What does that mean to the considerations of strategy?

  • Think about the character of the human mind in settling marketing planning. We gather input less in the form of facts, and more in the context of narrative telling. It’s been referenced that the human mind is about retelling frames of experience. Hence, the legacy of Nordstrom’s return policy, the visionary DNA of Gabrielle Chanel, or the current campaign of Louis Vuitton — with Keith Richards, Sean Connery, Francis Ford and Sofia Coppola — are more memorable as “stories that can be shared” — and extended into community for relationship development. They’re more memorable as stories of distinction, than abstract representations of “inspired visioning.” In speaking recently with the Paris-based brand leadership of a luxury fashion empire, she tells me stories, less than marketing sales figures, as a way of defining her relationships with customers. And her brand — her telling is more about stories — in the richness of the human connection. Those are held in the mind with greater currency. “Did you hear that story…?” And those are shared with countless others.
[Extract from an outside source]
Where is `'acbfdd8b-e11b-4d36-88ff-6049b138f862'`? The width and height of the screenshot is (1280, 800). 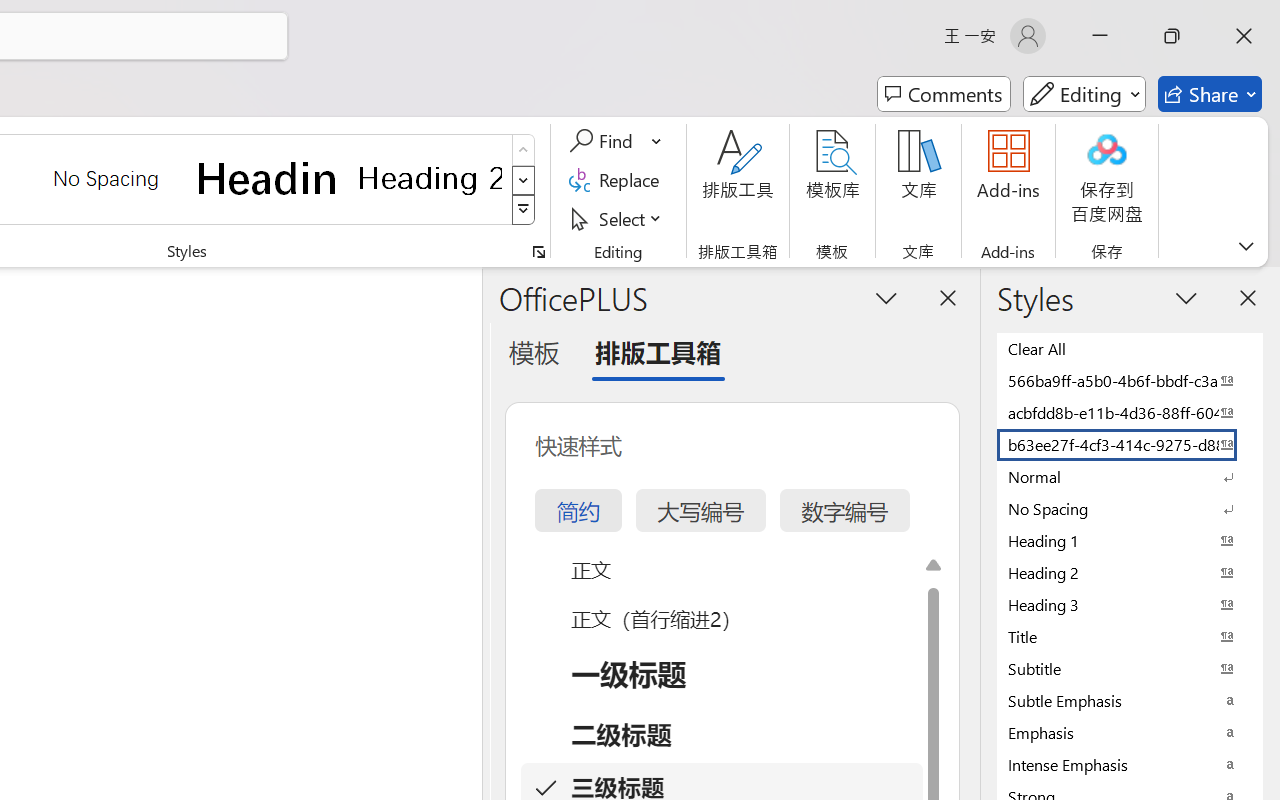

  • Speak the truth. People all over the world are challenged by our current circumstances — and sharing connections that are real, heart felt and truthful are far better for building relationships; you are selling your offerings to a community that would like to have a relationship, not to be off put by “stories” that are fabricated. We all know when something smells of untruth. Being open about understanding your community, your customers, is far better than implying that you, your brand, are untouched. “Yes, surely these are hard times for us all, but above all, we cherish our connection to you — and if now isn’t the right time for a purchase, then we’ll be there for you when it is! Let’s stay in touch.” And, hopefully, in retaining and building community, that promise will be held true.
  • Hold to the human brand. Bear in mind that virtually every luxury brand has a person behind it. In my experience, it’s crucial to think of this action as reflective. People don’t merely have a relationship with the clothes of Karl Lagerfeld, they have a relationship with Karl. Or Nicholas, or the family Guerlain, Monsieur Yves Saint Laurent, or Stefano. There are paths to uphold that character brand legacy — whether living or passed on. Facebook fan sites, an accessible “sense” of presence, legends, storytelling and sharing “tales,” site historical brandstories, community links, blog forums — all of these build on the rich character of humanity. And sharing. So whether it’s Steve Jobs, or Tom Ford or Clint Eastwood, the point is to recognize the profound power of the person(al) in brand positioning, legacy and evocation. The human brand. And finally, understanding that this relationship is reflective — it’s not only about the foundational genius; but it’s about the reflective mirroring of that legacy in the person that is part of that brand. Luxury, perhaps more than any other category, captures the sense of the dream, the desired state of experience, that many aspire to in their pursuit of a luxury brand relationship.

Evocation, in brand, is like the word implies, it is the voice of the story; and in brands that last, it is the true story that clasps the heart of the beholder.